--- Auszug ---
>>>>>
Die meisten Menschen gehen stillschweigend davon aus, die Scheine und Münzen in ihrem Portemonnaie und das Geld auf ihrem Konto seien im Wesentlichen dasselbe. Würden sie versuchen, alle ihre Guthaben vom Sparbuch, Tagesgeld- oder Girokonto abzuheben, wären sie jedoch schnell eines Besseren belehrt: In ganz Europa gibt es nämlich nicht genügend Euro-Scheine und -Münzen, um sich das Geld auszahlen zu lassen, das allein die deutschen Banken verwalten.
Auf den Konten der Euro-Zone lagern insgesamt 9891 Milliarden Euro. Die Europäische Zentralbank (EZB) spricht von der „großen“ Geldmenge M3. Banknoten gibt es dagegen nicht mal für ein Zehntel dieses Betrags – es sind kaum mehr als 900 Milliarden –, und das Münzgeld fällt wegen der kleinen Stückelung gar nicht erst ins Gewicht. Allein die Deutschen haben jedoch 1,9 Billionen, also mehr als doppelt so viel „auf der Bank“. Möglich wird diese Diskrepanz, weil Geld einem weitverbreiteten Vorurteil zum Trotz nicht allein von der Zentralbank geschaffen wird, sondern auch und vor allem von den Geschäftsbanken. Das geschieht täglich, zum Beispiel immer dann, wenn ein Kunde einen Konsumentenkredit oder ein Baudarlehen in Anspruch nimmt.
<<<<<
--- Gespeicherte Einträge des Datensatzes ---
>>>>>
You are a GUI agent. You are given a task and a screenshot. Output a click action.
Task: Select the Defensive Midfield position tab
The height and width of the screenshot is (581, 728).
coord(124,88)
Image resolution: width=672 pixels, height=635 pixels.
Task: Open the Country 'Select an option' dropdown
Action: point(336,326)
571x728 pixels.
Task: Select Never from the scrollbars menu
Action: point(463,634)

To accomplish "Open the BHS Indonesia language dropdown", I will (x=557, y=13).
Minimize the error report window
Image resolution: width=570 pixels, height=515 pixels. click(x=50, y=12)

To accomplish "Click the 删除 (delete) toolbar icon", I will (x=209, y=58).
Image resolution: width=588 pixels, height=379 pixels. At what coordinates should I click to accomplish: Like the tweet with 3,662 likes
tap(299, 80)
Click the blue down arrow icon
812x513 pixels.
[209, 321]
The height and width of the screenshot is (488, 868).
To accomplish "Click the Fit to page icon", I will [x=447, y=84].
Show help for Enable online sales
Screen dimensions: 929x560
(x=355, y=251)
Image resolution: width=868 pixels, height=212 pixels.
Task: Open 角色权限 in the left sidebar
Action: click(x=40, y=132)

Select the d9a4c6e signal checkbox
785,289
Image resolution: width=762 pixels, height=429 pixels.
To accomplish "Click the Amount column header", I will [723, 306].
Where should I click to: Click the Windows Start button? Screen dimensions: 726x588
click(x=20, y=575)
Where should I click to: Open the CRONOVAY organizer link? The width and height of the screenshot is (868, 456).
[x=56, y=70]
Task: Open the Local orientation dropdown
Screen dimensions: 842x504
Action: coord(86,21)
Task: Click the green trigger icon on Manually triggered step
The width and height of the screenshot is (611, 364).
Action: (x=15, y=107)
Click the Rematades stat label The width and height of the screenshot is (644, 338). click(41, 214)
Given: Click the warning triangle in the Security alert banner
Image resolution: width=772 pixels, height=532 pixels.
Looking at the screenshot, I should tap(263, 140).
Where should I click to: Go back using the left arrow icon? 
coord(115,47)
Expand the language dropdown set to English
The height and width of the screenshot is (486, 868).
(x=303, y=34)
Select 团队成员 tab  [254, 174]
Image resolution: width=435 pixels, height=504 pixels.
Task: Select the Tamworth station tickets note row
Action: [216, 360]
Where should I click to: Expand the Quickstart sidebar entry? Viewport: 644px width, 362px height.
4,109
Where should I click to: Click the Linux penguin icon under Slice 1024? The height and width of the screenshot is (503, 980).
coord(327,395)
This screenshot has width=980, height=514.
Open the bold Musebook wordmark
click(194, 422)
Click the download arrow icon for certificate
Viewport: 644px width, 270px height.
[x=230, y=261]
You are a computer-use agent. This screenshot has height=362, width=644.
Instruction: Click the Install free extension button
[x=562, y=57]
<<<<<
--- Aufgabe ---
Schreib den Auszug über Geld noch einmal ab, beginnend mit „Auf den Konten“ und weiter bis „in Anspruch nimmt.“. Ändere dabei „Banknoten“ in „Geldscheine“.

--- Richtige Antwort ---
Auf den Konten der Euro-Zone lagern insgesamt 9891 Milliarden Euro. Die Europäische Zentralbank (EZB) spricht von der „großen“ Geldmenge M3. Geldscheine gibt es dagegen nicht mal für ein Zehntel dieses Betrags – es sind kaum mehr als 900 Milliarden –, und das Münzgeld fällt wegen der kleinen Stückelung gar nicht erst ins Gewicht. Allein die Deutschen haben jedoch 1,9 Billionen, also mehr als doppelt so viel „auf der Bank“. Möglich wird diese Diskrepanz, weil Geld einem weitverbreiteten Vorurteil zum Trotz nicht allein von der Zentralbank geschaffen wird, sondern auch und vor allem von den Geschäftsbanken. Das geschieht täglich, zum Beispiel immer dann, wenn ein Kunde einen Konsumentenkredit oder ein Baudarlehen in Anspruch nimmt.